Annulment and Prohibited Marriage in New Hampshire: An Overview

Under New Hampshire statute, a couple (or just one partner) may seek an annulment for a number of reasons, including lack of consent and familial relations. New Hampshire also permits same-sex couples to get married in the state, with the same rights and responsibilities as heterosexual couples. In 2015, the U.S. Supreme Court ruled that denial of marriage to same-sex couples was a violation of the Fourteenth Amendment's Equal Protection clause, but New Hampshire's laws did not require modification.

The following chart lists additional details on New Hampshire laws regarding annulment and prohibited marriage. See FindLaw's Marriage Law section to learn more.
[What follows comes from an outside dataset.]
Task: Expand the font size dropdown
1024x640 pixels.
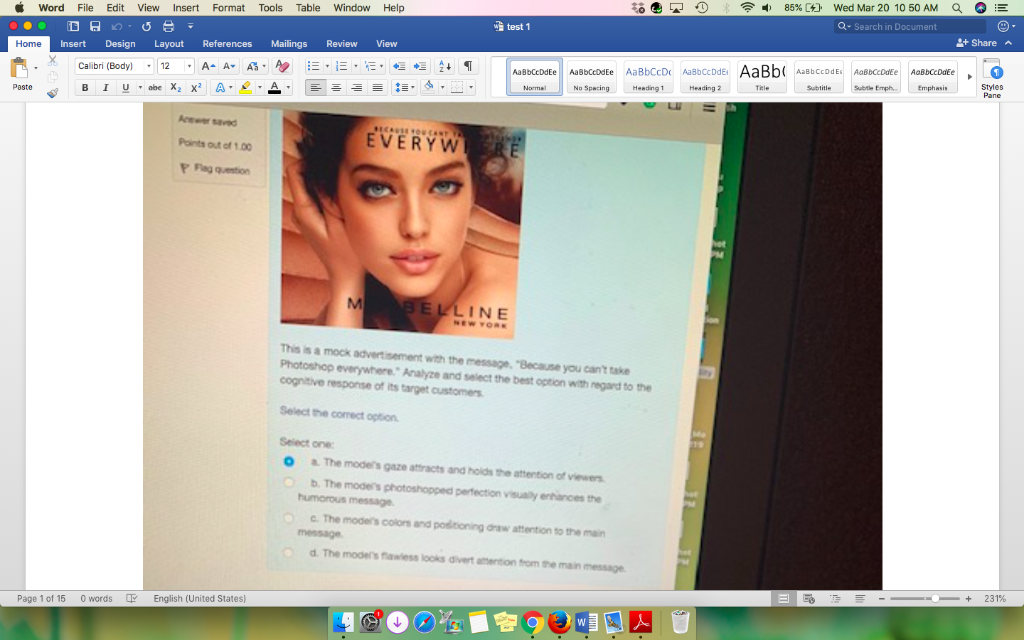Action: click(190, 67)
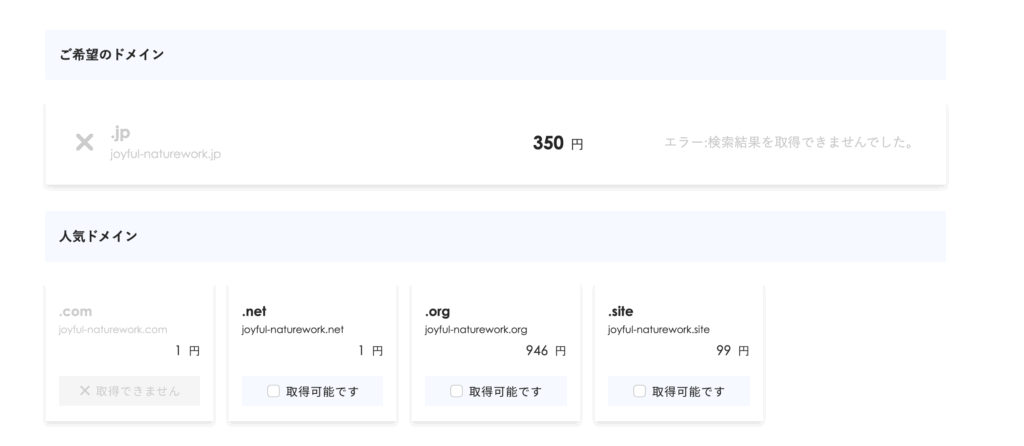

Code Sections 457:1,2; 458:1, 23
Grounds for Annulment
  • Lack of parent or guardian's consent (if under the age of 18)
  • Fraud or marriage under false pretense
  • Marriage was coerced
  • Marriage illegal because spouses are too closely related
  • Previous marriage undissolved
Time Limits for Obtaining Annulment -
Legitimacy of Children Issue of incestuous marriage are treated as children of unwed parents unless while married it was valid in the jurisdiction where contracted, then children are legitimate; legitimacy not affected by decree of nullity
Prohibited Marriages Between ancestor and descendant, brother and sister, uncle and niece, aunt and nephew, cousins; previous marriage undissolved; proxy marriages

Note: State laws are always subject to change at any time through the enactment of newly signed legislation or other means. While we strive to maintain the accuracy of these pages, you should also contact a New Hampshire family law attorney or conduct your own legal research to verify the state law(s) you are researching.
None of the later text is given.